Quel est l’accord que vous avez trouvé avec l’université de Clermont-Ferrand ?

Pour les professeurs, c’est un mixte. Certains viendront de la faculté et d’autres d’entreprises locales.Les universités ne doivent pas être que dans les métropoles. Elles peuvent aussi s’implanter dans les petites et moyennes villes. Pour nous, le coût n’est pas énorme. C’est simplement d’accueillir donc accueillir dans des locaux. Nous avons remis à neuf un lieu qui était un petit peu désuet. Là, c’est tout le contraire. Nous avons des salles de cours exceptionnelles avec un équipement informatique performant. Pour la collectivité, c’est un coût de moins de 100 000 euros. L’université, de son côté, met à disposition ses enseignants. C’est un partenariat donnant-donnant et efficace.

Quelles difficultés avez-vous rencontré ?

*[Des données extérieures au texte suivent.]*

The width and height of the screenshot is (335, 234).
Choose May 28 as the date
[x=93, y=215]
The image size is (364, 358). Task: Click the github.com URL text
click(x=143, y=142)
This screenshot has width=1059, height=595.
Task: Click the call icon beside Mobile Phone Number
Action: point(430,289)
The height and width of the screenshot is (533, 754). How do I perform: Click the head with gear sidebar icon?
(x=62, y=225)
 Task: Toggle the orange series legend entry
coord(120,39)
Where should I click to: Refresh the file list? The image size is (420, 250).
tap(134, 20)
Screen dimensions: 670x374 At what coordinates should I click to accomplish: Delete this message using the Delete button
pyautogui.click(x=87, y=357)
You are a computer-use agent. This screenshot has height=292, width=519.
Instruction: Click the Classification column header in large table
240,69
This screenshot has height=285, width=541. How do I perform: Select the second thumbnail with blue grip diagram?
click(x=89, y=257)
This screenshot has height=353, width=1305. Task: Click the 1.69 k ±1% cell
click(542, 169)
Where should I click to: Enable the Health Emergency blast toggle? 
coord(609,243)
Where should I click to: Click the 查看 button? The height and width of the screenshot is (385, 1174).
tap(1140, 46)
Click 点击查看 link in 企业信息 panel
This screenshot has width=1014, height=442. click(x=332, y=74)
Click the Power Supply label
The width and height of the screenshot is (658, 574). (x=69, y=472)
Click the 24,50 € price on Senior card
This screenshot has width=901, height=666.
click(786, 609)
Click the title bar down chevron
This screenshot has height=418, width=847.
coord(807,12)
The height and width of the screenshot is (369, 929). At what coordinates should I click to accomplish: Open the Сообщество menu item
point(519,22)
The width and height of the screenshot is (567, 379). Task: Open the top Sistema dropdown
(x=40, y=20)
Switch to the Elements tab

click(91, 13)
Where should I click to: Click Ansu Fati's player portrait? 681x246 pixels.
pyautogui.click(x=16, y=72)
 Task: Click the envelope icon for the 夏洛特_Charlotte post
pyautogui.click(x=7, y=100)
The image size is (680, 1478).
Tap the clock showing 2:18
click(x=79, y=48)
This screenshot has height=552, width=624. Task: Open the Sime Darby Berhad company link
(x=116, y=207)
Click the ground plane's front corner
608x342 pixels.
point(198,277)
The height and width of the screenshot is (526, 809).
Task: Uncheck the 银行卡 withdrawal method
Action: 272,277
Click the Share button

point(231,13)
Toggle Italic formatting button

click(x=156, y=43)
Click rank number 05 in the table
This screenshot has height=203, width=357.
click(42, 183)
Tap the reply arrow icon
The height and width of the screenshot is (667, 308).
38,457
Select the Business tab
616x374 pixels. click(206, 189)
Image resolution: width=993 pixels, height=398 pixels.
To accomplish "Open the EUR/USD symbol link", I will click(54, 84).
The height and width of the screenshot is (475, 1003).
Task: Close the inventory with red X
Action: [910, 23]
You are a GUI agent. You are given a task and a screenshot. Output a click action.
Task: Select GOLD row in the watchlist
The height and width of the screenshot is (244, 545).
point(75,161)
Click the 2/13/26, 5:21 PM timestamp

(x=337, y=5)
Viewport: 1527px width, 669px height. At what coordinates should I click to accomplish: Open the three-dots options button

La difficulté, c’est la période simplement. La crise du Covid. Il y a 2 ans, nous avions peut-être beaucoup d’entreprises qui voulaient prendre des alternants et peut-être peu d’étudiants à mettre en face. Aujourd’hui c’est plutôt l’inverse. Mais avec la reprise, les entreprises sont optimistes à l’idée de pouvoir en prendre dans un ou deux ans. Nous allons également nous lancer dans la formation professionnelle pour répondre aux besoins de celles et ceux qui sont déjà employés dans les entreprises.